> Document excerpt
◆ ◆ ◆ ◆ ◆
Maurice Manning Discusses His Dark and Lively Valley, “Fog Town Holler”

Long-time Kentucky poet Maurice Manning will read with fellow poet Makalani Bandele Friday, May 24th for Speak Social at Java Brewing (1707 Bardstown Rd. Louisville, KY).

I recently contacted Maurice to talk about his fifth book of poetry, published last month, The Gone and the Going Away (2013 Houghton Mifflin Harcourt).

Brandon Stettenbenz: As the narrator in your book (the unnamed observer of “Fog Town Holler” and its denizens) recollects/dreams tales which are generally raucous or silly, and at times sobering, we get a broad swath of earthy characters from a past gone if not far removed. Did you set out to capture some impression of historical charm or community tradition you see fading from Kentucky?

Maurice Manning:  It is always a process, of course.  As I was nearing the end of my last book, The Common Man, I realized that the world I was writing about was nearly gone.  I was thinking of a small Kentucky town, a community with its own integrity, history, and ties, a distinct place with distinctive people living in it.  Rather than bemoan the loss of our small communities in my next book, I decided to imagine a small community and fill it with imagined characters, perhaps to suggest what we have lost.

BS: I personally felt the themes of family, heritage, and belonging continuously reinforced throughout this book in passages such as, “And so, / I suffer and love it still, and drag / my father with me, knowing it came / from him, from being here…” Here we see the narrator tied explicitly through his heritage to the land. What connection, if any, does this book have with your own history or that of your kin?

MM:  The poem you quote is called “The Debt.”  It is a true poem.  My father grew up on a farm along the border of Clay County and Jackson County.  The landscape in my mind is a combination of that region of eastern Kentucky, the knobs outside of Danville where I grew up, and the farm where we live in Washington County.

BS: There’s something in “Fog Town Holler” of the mystic and mysterious natural world—the people there seem closer to their origins, closer to the earth, and whether skeptics, preachers, or spirit “slain” parishioners, perhaps closer or more curious about the nature of being (alive) and the spiritual nature of their living world. Could you discuss for us this reverence for everyday beauty and nature evident in these poems?

MM:  Well, I think you’ve put it as well as I can.  I admire people who are closer to the earth and closer to their origins.  Such people have roots and a history of being in one place.  I think belonging to a place is important—to feel known and claimed by the place.  Rather than us making a place our own, I prefer the notion of allowing a place to make us its own.  That puts us more properly I think in a subordinate position.

BS: That reverence is also evident no only in the character’s ruminations upon life and the land, but also in your rendering of the landscape:

“and fog / rising from the ribbon of river / unstrung and loose below the hills / which fetched up like a row of knee / poked into the rosy sky”
◆ ◆ ◆ ◆ ◆
> Information shown

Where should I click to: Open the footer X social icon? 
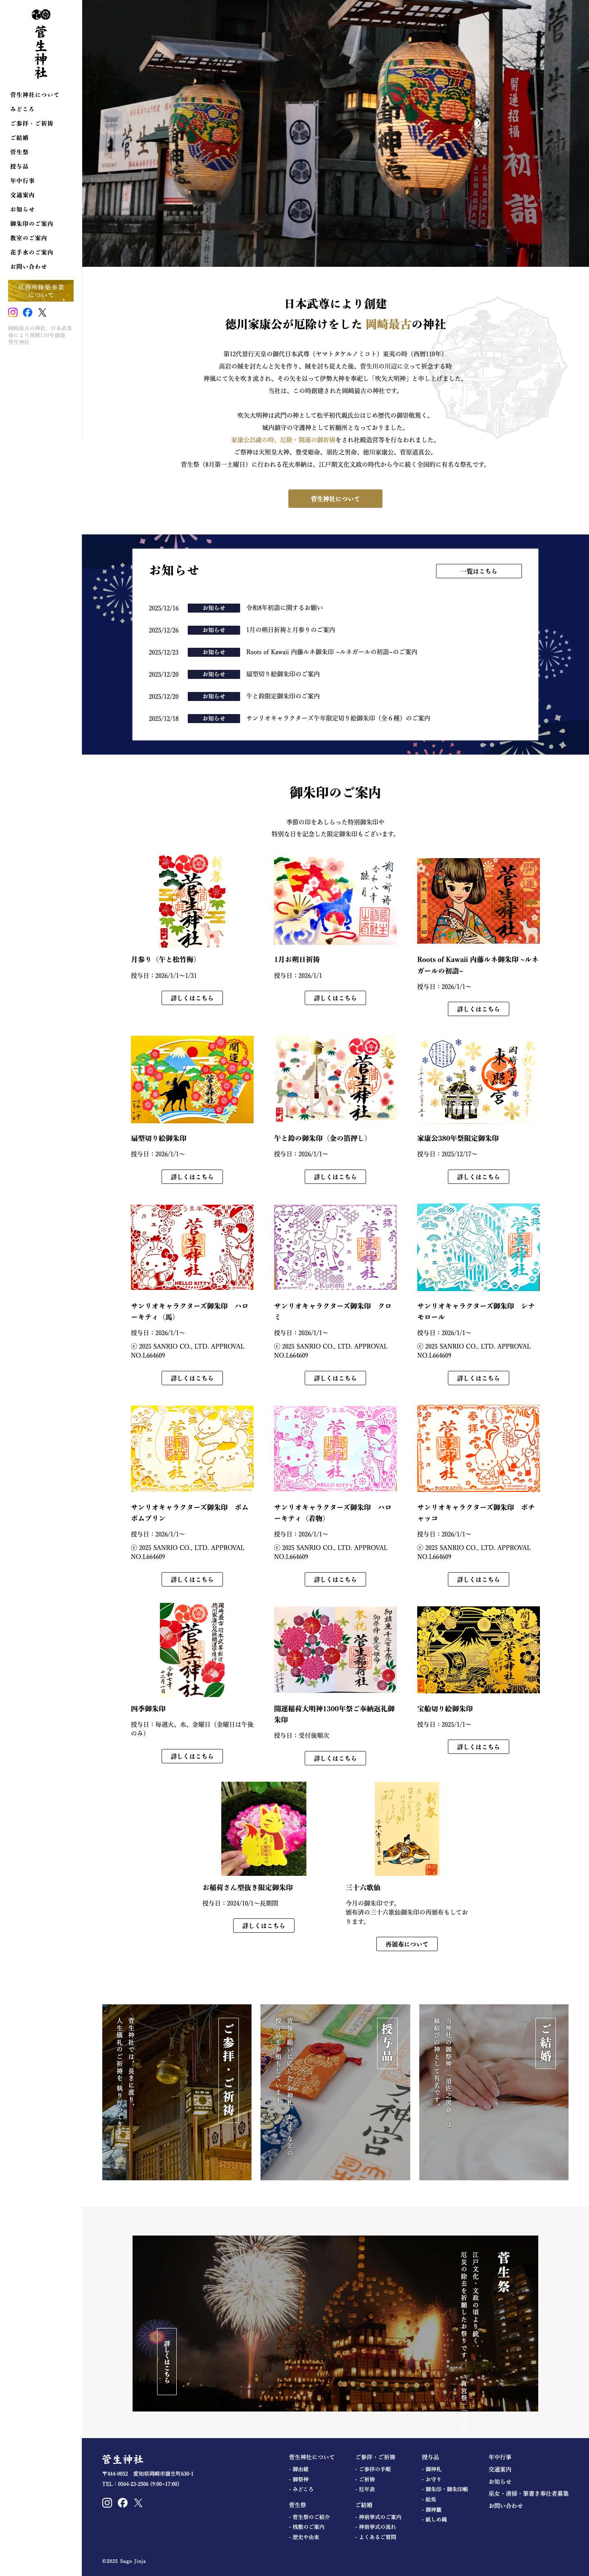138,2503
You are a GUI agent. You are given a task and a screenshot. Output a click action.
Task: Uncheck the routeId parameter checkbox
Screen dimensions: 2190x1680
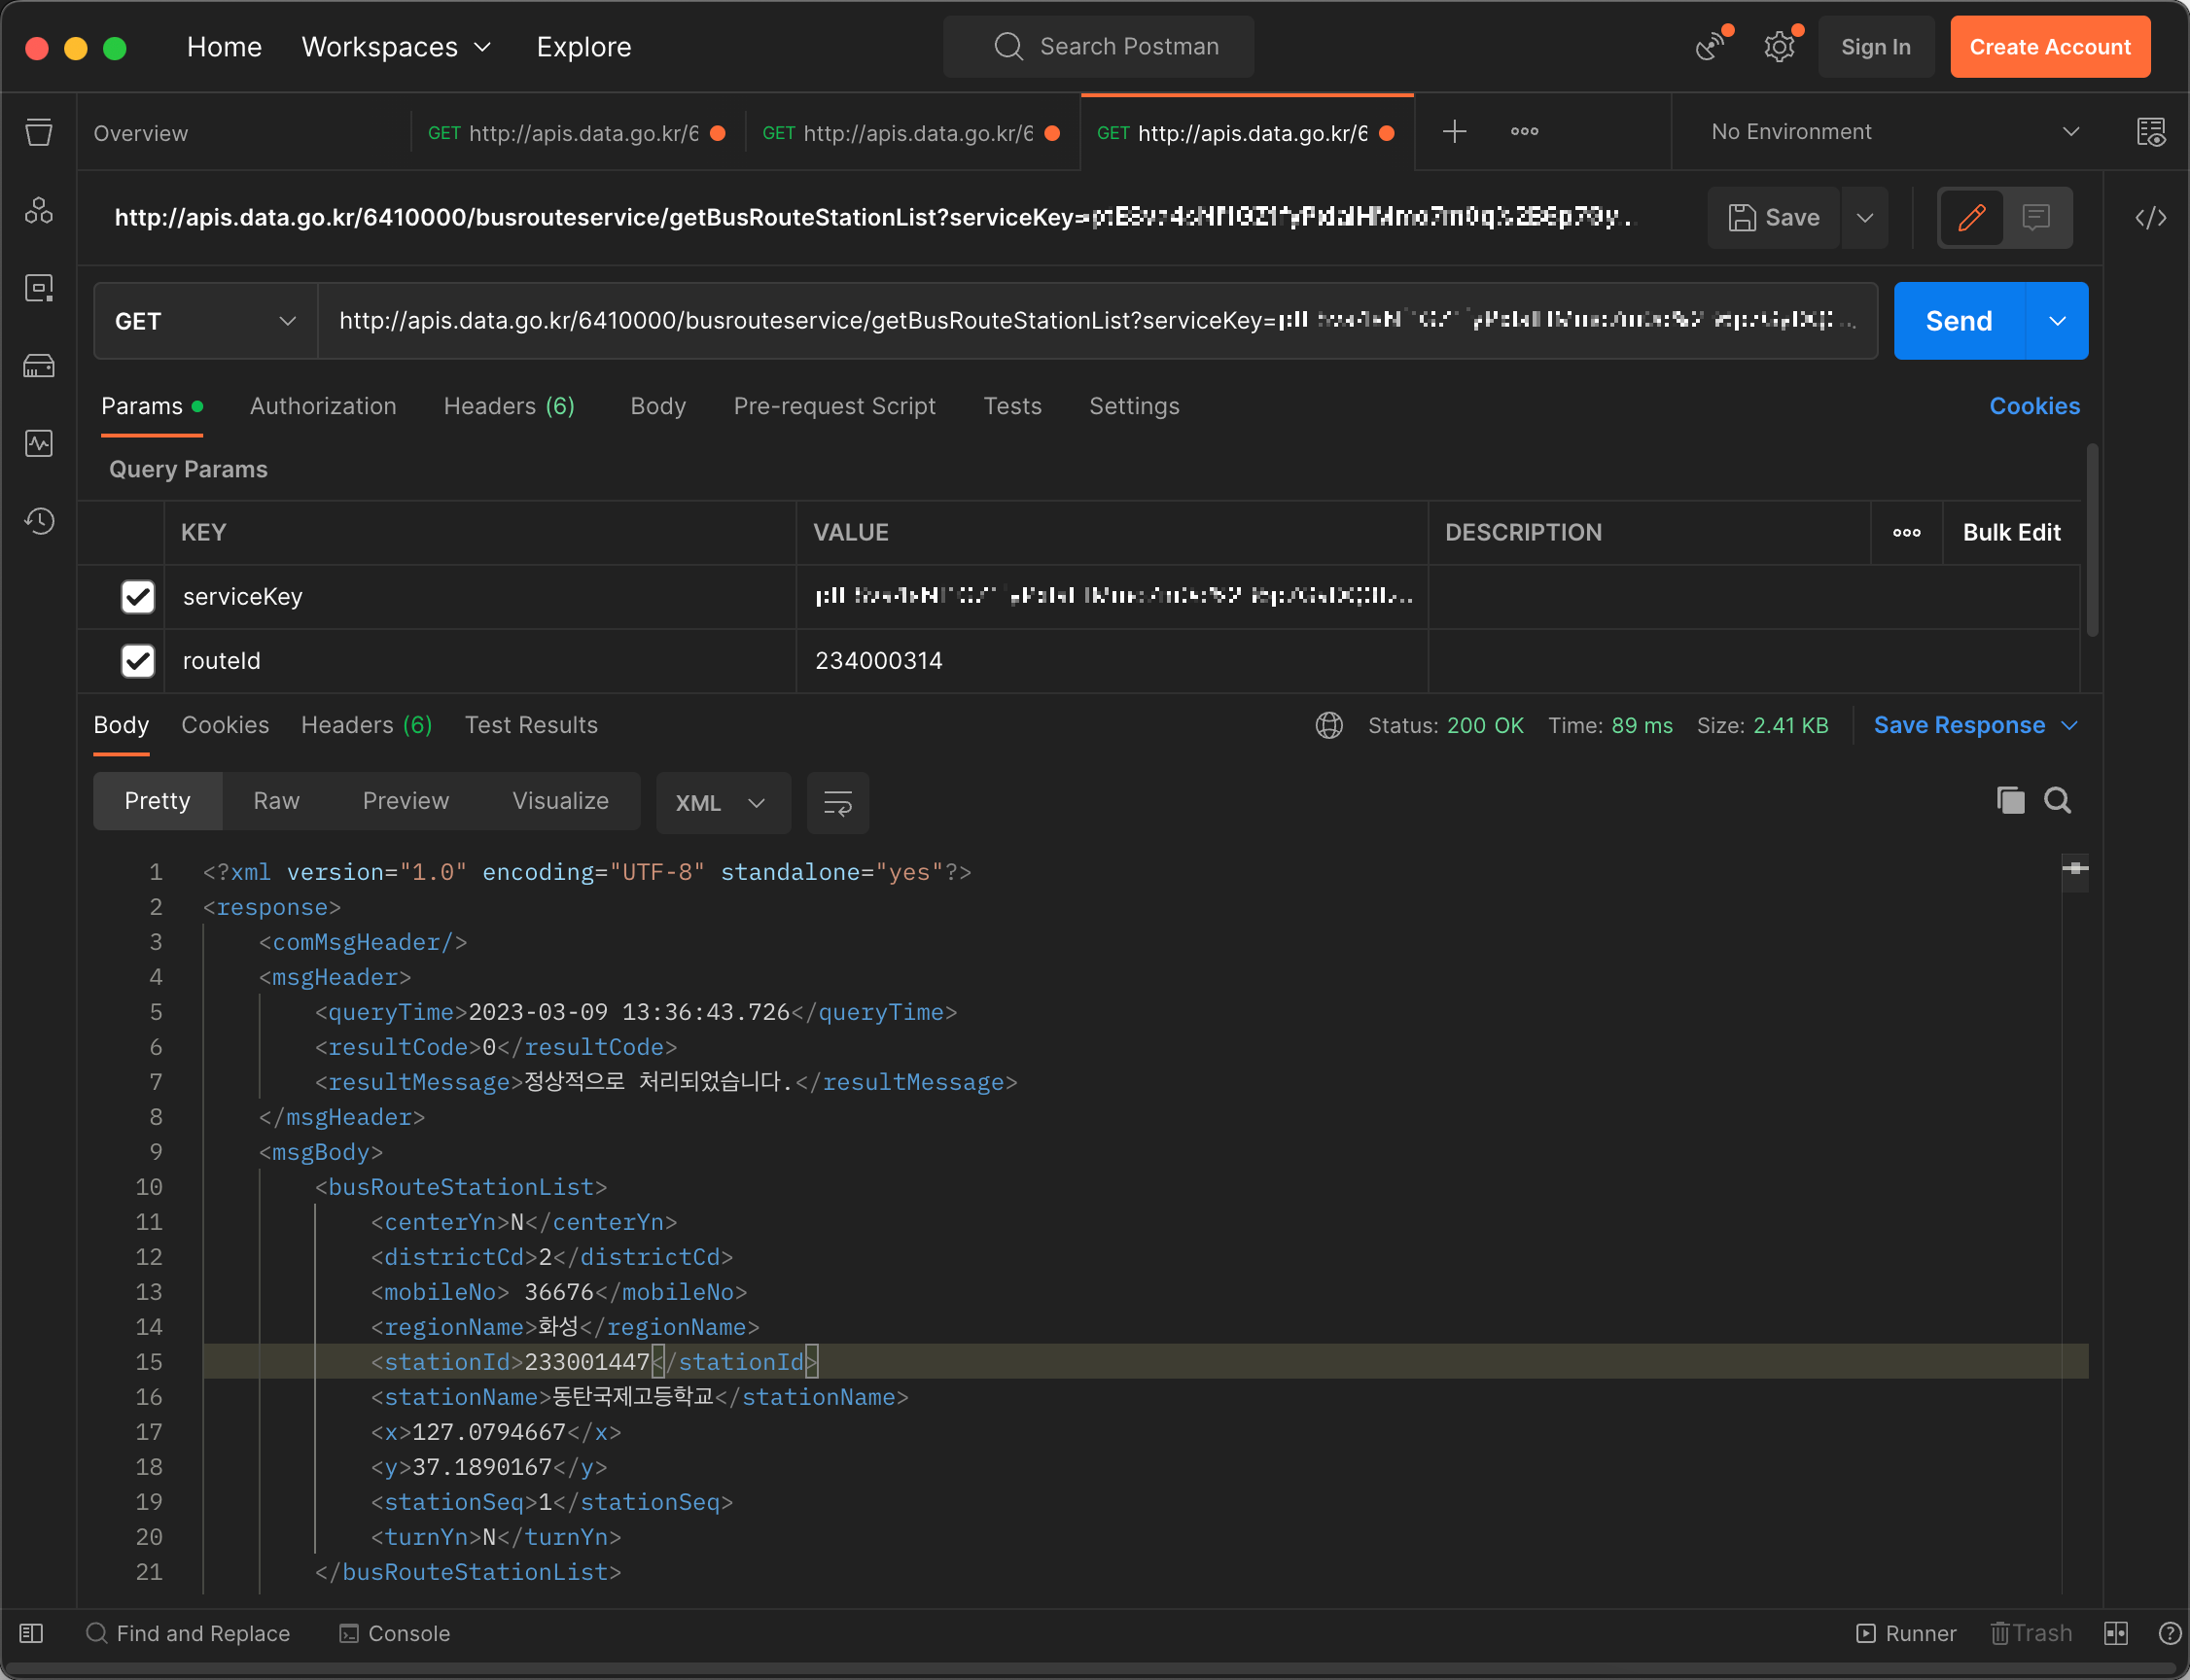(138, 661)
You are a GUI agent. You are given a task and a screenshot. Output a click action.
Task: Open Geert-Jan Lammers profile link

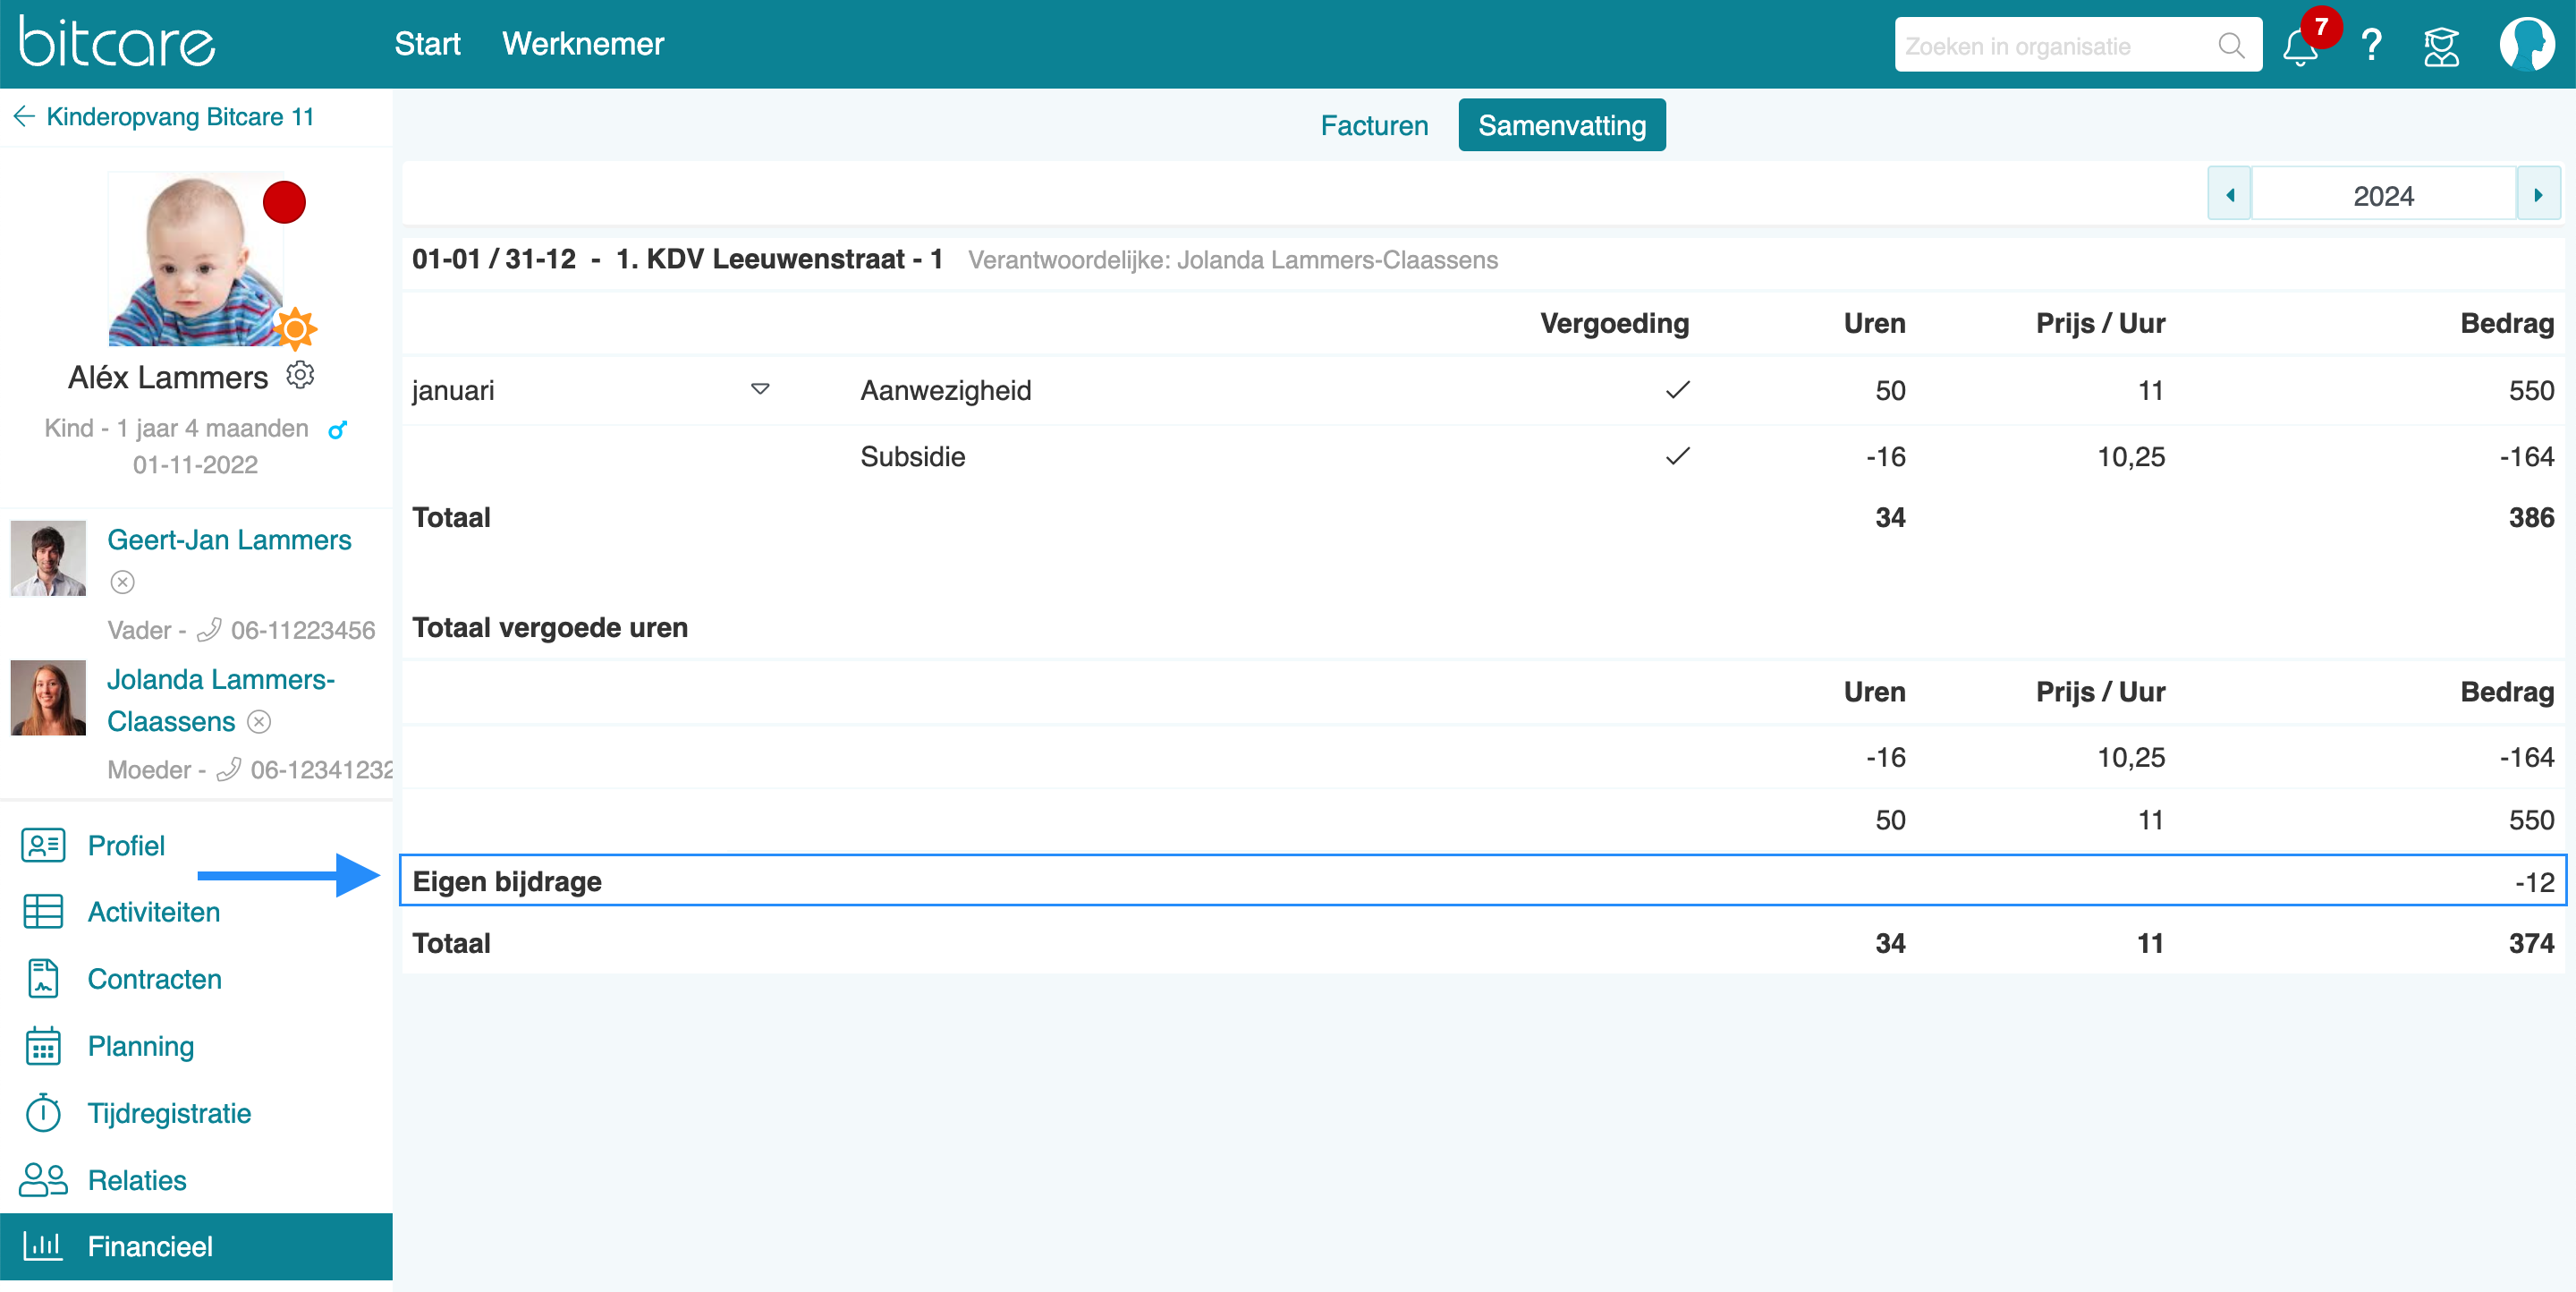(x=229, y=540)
◆ ◆ ◆ ◆ ◆
> To do
In the interview above, in which county is the farm where Maurice Manning lives?

> Full output
Washington County, Kentucky.